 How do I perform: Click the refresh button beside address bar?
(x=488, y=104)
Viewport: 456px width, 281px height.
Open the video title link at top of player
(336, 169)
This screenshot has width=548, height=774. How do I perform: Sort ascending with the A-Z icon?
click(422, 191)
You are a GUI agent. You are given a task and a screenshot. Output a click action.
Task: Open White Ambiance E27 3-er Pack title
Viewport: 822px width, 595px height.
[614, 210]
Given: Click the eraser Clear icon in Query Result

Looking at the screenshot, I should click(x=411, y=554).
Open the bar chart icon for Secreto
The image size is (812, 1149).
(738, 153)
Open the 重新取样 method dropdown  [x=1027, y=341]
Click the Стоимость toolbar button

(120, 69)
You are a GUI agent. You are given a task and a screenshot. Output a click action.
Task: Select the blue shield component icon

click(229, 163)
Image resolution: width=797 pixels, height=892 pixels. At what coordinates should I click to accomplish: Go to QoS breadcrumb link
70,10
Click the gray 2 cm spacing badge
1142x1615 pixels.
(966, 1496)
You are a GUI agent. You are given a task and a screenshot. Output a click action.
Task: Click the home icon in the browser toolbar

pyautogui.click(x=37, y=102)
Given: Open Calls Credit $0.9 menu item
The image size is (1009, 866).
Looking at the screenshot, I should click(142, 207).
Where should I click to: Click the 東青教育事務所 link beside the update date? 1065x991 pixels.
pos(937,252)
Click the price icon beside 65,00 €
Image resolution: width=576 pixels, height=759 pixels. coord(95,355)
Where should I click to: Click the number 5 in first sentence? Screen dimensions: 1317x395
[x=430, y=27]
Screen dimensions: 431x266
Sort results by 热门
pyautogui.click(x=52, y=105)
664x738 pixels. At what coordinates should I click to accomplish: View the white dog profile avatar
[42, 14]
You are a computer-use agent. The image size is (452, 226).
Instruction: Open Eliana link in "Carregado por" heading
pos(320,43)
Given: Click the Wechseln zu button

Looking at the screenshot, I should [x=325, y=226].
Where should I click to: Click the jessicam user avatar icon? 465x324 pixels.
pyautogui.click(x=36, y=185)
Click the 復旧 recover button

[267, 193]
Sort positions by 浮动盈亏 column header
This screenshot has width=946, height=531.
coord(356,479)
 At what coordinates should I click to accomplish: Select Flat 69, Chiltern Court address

------------------------------------------------------------

▶ **Your objective**:
Please copy out each record, character for character.

▶ **The completed task**:
 How do I perform: Click the refresh button beside address bar?
(x=488, y=104)
Viewport: 456px width, 281px height.
Open the video title link at top of player
(336, 169)
This screenshot has width=548, height=774. How do I perform: Sort ascending with the A-Z icon?
click(422, 191)
You are a GUI agent. You are given a task and a screenshot. Output a click action.
Task: Open White Ambiance E27 3-er Pack title
Viewport: 822px width, 595px height.
[614, 210]
Given: Click the eraser Clear icon in Query Result

Looking at the screenshot, I should click(x=411, y=554).
Open the bar chart icon for Secreto
The image size is (812, 1149).
(738, 153)
Open the 重新取样 method dropdown  [x=1027, y=341]
Click the Стоимость toolbar button

(120, 69)
You are a GUI agent. You are given a task and a screenshot. Output a click action.
Task: Select the blue shield component icon

click(229, 163)
Image resolution: width=797 pixels, height=892 pixels. At what coordinates should I click to accomplish: Go to QoS breadcrumb link
70,10
Click the gray 2 cm spacing badge
1142x1615 pixels.
(966, 1496)
You are a GUI agent. You are given a task and a screenshot. Output a click action.
Task: Click the home icon in the browser toolbar

pyautogui.click(x=37, y=102)
Given: Open Calls Credit $0.9 menu item
The image size is (1009, 866).
Looking at the screenshot, I should click(142, 207).
Where should I click to: Click the 東青教育事務所 link beside the update date? 1065x991 pixels.
pos(937,252)
Click the price icon beside 65,00 €
Image resolution: width=576 pixels, height=759 pixels. coord(95,355)
Where should I click to: Click the number 5 in first sentence? Screen dimensions: 1317x395
[x=430, y=27]
Screen dimensions: 431x266
Sort results by 热门
pyautogui.click(x=52, y=105)
664x738 pixels. At what coordinates should I click to accomplish: View the white dog profile avatar
[42, 14]
You are a computer-use agent. The image size is (452, 226).
Instruction: Open Eliana link in "Carregado por" heading
pos(320,43)
Given: Click the Wechseln zu button

Looking at the screenshot, I should [x=325, y=226].
Where should I click to: Click the jessicam user avatar icon? 465x324 pixels.
pyautogui.click(x=36, y=185)
Click the 復旧 recover button

[267, 193]
Sort positions by 浮动盈亏 column header
This screenshot has width=946, height=531.
coord(356,479)
 At what coordinates should I click to accomplish: Select Flat 69, Chiltern Court address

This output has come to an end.